David McAlvany : As you say, things are not evenly distributed. The
misery index has, over the 5-year period from here going back to about
2007, gone from 7½ to 9½ . We have had, as you said, median household
income decline from just shy of $55,000 to $50,000. People’s primary
asset, the median existing home, has declined. When we look at consumer
confidence, this is where we see something of a divergence. Where do you
see this divergence between the S&P and consumer confidence taking
us?
Marc Faber : In principle, it is possible that as a result of rising
stock prices and recovering real estate prices, confidence will increase
somewhat, but I have to go back to what life is for the typical
household, and what life is for the holders of capital, in other words,
the 1%, or ½% of the population. For the typical middle class, the
standard of living is not going up because the insurance costs are going
up, healthcare costs are going up, taxes are going up. Everything is
going up in price, but employment has improved.

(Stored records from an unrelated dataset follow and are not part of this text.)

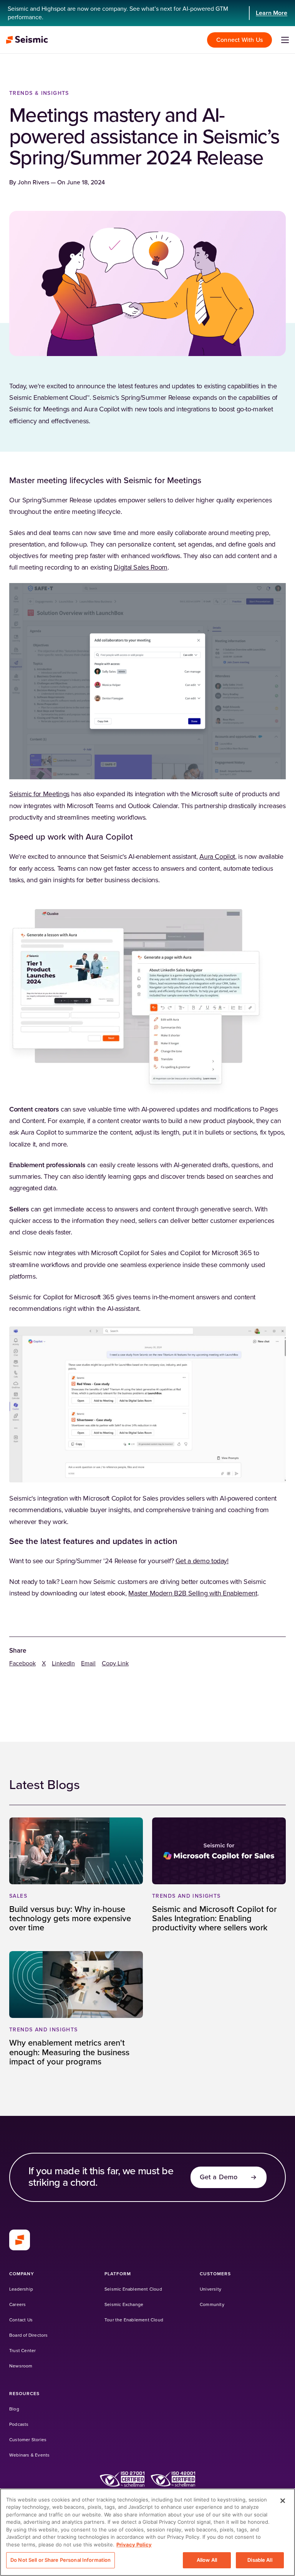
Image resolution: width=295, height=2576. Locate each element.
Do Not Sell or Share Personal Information (60, 2560)
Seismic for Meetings (39, 794)
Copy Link (115, 1663)
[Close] (282, 2500)
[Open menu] (285, 40)
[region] (147, 2532)
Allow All (207, 2560)
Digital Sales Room (140, 567)
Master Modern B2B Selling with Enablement (192, 1593)
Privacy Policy (134, 2544)
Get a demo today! (202, 1561)
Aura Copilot (217, 857)
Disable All (259, 2560)
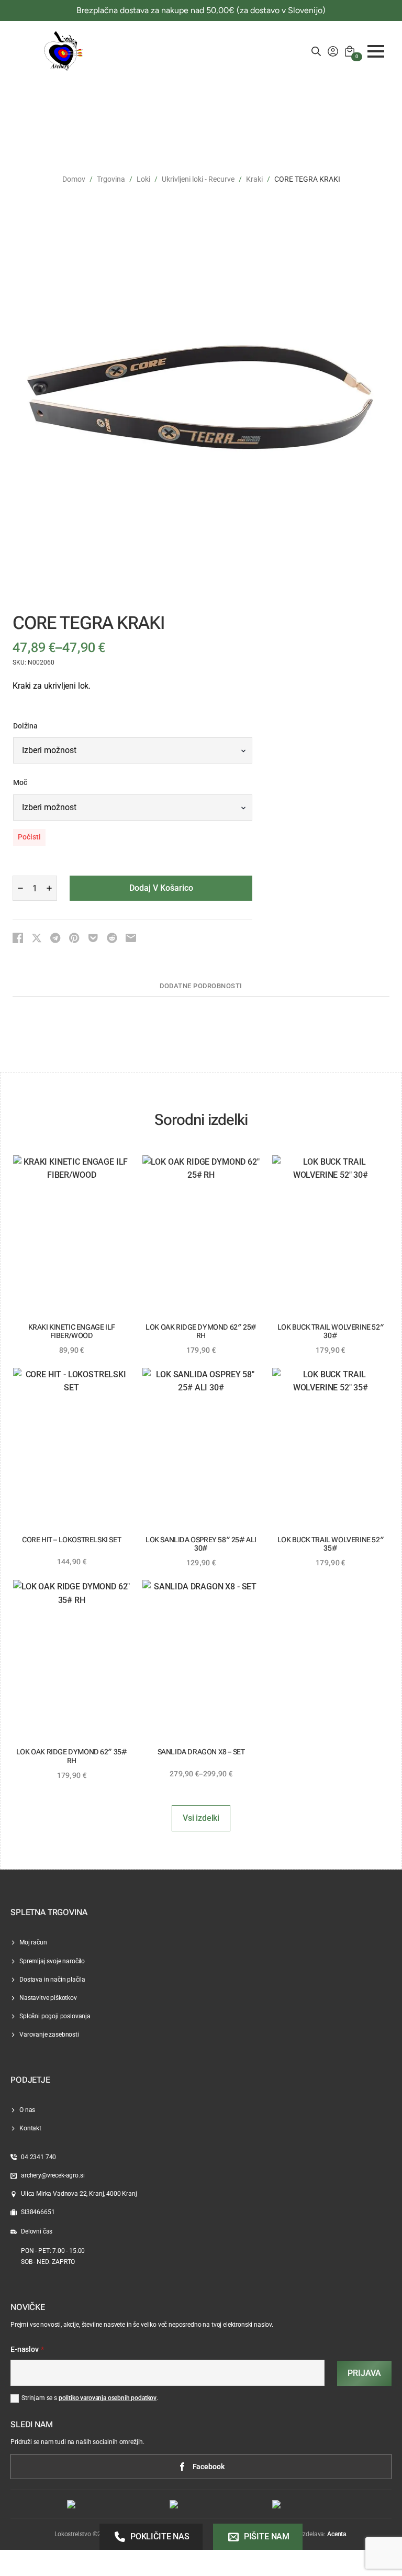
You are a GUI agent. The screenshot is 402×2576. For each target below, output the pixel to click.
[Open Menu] (375, 51)
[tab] (201, 986)
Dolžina (25, 726)
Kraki (254, 179)
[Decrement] (20, 888)
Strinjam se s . (89, 2398)
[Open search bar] (316, 51)
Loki (143, 179)
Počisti (29, 837)
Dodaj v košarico (161, 888)
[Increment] (49, 888)
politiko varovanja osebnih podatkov (108, 2398)
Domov (73, 179)
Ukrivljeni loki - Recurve (198, 179)
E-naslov (27, 2349)
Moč (20, 783)
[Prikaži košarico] (349, 51)
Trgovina (111, 179)
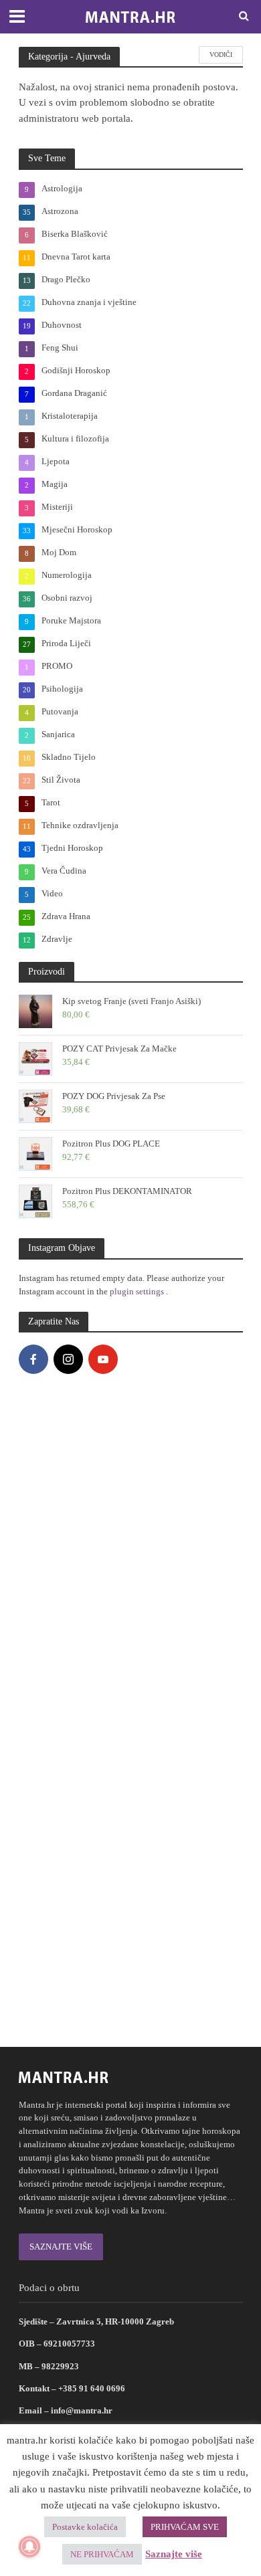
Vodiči (220, 54)
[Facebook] (33, 1359)
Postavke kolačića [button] (85, 2527)
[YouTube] (103, 1359)
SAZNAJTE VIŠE (60, 2247)
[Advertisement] (130, 1903)
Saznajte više (173, 2554)
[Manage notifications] (29, 2546)
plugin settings (138, 1291)
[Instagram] (68, 1359)
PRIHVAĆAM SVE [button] (185, 2527)
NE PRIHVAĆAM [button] (102, 2554)
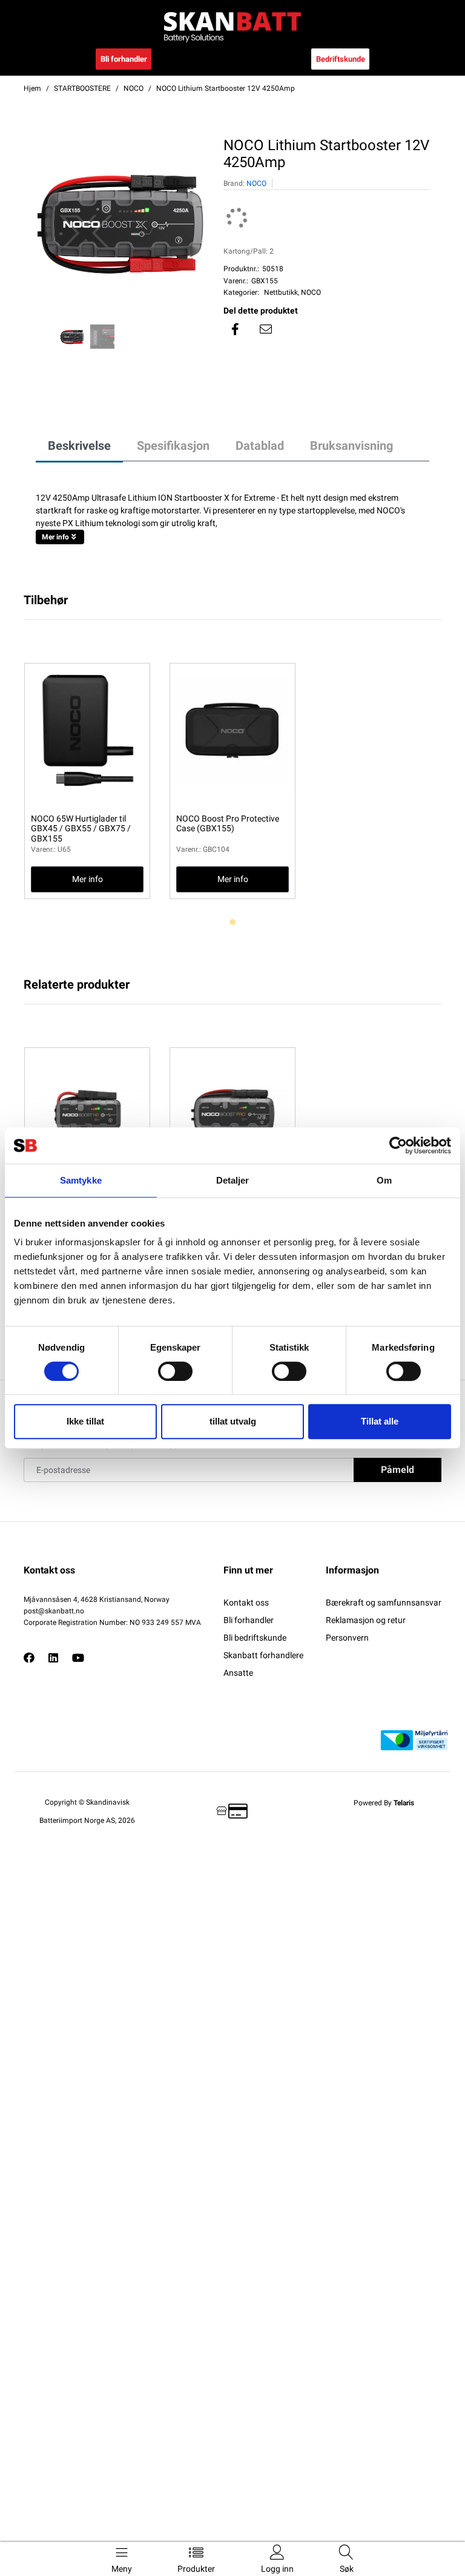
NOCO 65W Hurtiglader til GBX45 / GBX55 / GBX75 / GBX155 (81, 829)
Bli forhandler (124, 59)
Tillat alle (379, 1421)
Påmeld (397, 1469)
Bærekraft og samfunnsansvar (383, 1602)
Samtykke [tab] (81, 1180)
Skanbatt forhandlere (263, 1655)
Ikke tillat (85, 1421)
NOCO (256, 183)
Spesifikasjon (173, 445)
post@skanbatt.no (54, 1611)
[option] (120, 221)
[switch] (175, 1371)
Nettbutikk (281, 292)
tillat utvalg (232, 1421)
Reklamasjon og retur (366, 1620)
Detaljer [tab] (232, 1180)
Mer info (55, 537)
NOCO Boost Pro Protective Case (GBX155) (227, 824)
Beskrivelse (79, 445)
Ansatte (238, 1673)
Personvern (347, 1637)
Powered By (384, 1803)
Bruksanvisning (351, 445)
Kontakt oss (246, 1602)
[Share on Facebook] (235, 329)
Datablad (260, 445)
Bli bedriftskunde (254, 1637)
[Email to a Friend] (266, 329)
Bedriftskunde (340, 59)
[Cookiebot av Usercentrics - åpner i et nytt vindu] (398, 1145)
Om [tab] (384, 1180)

But then, if we decompose the improvement in employment, and we
analyze what kind of jobs people get, then the jobs that are being
created are mostly low-paying jobs, and the jobs that were lost were
high-paying jobs, so I don’t think we should just look at the number of
jobs.
In the meantime, I also need to mention that the government debt
since 2007 has increased by more than 6 trillion dollars, and we have
deficits of around 1 trillion dollars. Having these deficits will
become, one day, a problem. They may not seem a problem now because the
Fed basically finances the deficit through the purchases of assets, but
will they be able to do it forever? That is the big question mark.